In the end, voters rejected it by an 18 point margin. As David Roberts has noted, the supposed “bipartisan appeal” of revenue-neutral approaches has repeatedly failed to materialize in Congress or at the ballot box.

Soon after the 2016 election, a poll found that nearly half of Washington’s “no” voters supported climate action but “want to wait for a better measure.” Nationally, a peer-reviewed study found that more Americans would prefer for carbon tax revenue to be used to fund clean energy or help displaced workers, rather than be rebated. That’s consistent with surveys that find overwhelming bipartisan support for solar and wind power. California leaders argue against rolling back a fuel tax hike that is improving roads and air quality. If Washington’s 2018 ballot initiative outperforms the 2016 one, it would suggest that voters really do prefer clean energy over rebates as surveys suggest.

While this year’s Washington initiative has attracted broader support among environmentalists, it has drawn more strident opposition from industry. Opponents led by the Western States Petroleum Association have raised more than $20 million. Most notably, $6 million of their funding comes from BP PLC, despite its claims to be “committed to a low carbon future.” BP helped found the Climate Leadership Council, which advocates a nationwide carbon tax and dividend. Another CLC founder, Royal Dutch Shell, is staying neutral this time.

The oil industry claims its opposition stems from “unfair” exemptions for aluminum smelters, paper mills, and a coal plant. They have not objected to the plan’s exemptions for marine and aviation fuels. Columbia University economist Noah Kaufman calls the critics’ claims “overly simplistic and misleading,” noting that the coal plant is slated to retire and that the other exemptions keep trade-oriented industries from moving their jobs and emissions to other states.

 

Whether environmentalists in 2016 or BP today, backers of theoretical carbon fees are impeding actual, reasonable proposals. At some point, cowboys will need to stop rejecting horses because they’d rather ride unicorns. No horse or climate plan is free of blemishes, but we’ll need to ride one of them on a shared path forward.
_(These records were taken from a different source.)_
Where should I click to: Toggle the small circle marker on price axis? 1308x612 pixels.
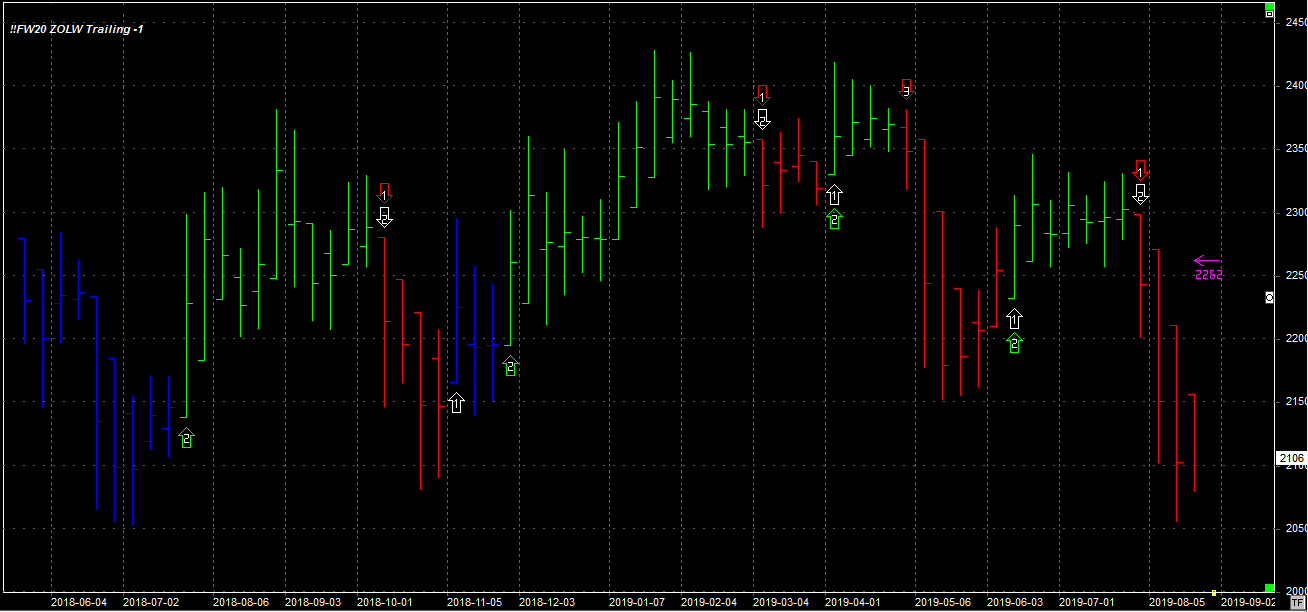[x=1269, y=297]
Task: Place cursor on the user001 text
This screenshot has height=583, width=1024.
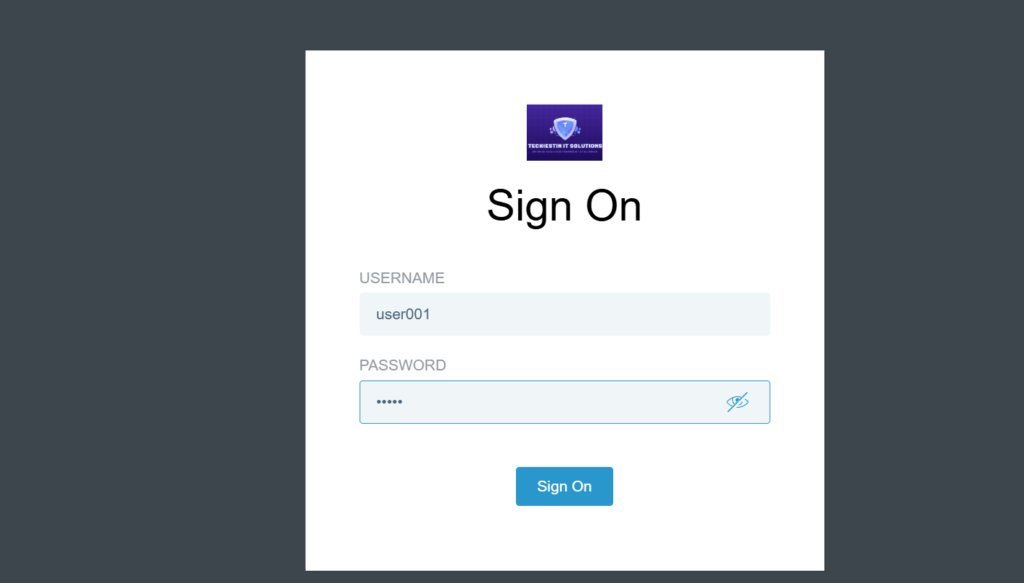Action: [403, 314]
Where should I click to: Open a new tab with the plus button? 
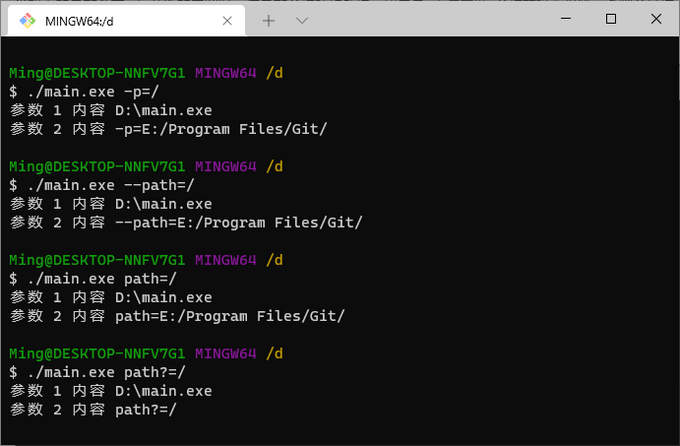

As a resident of the nation’s most polluting state, I’m in no position to tell Washingtonians how to design their carbon fee, or whether to enact one at all. It’s up to Californians to decide whether to keep fuel tax hikes that repair their roads while cutting pollution. But as an atmospheric scientist, I’m heartened to see states experimenting with what it will take to win public support for enacting and keeping practical climate solutions.

Daniel Cohan is an associate professor in the Department of Civil and Environmental Engineering at Rice University.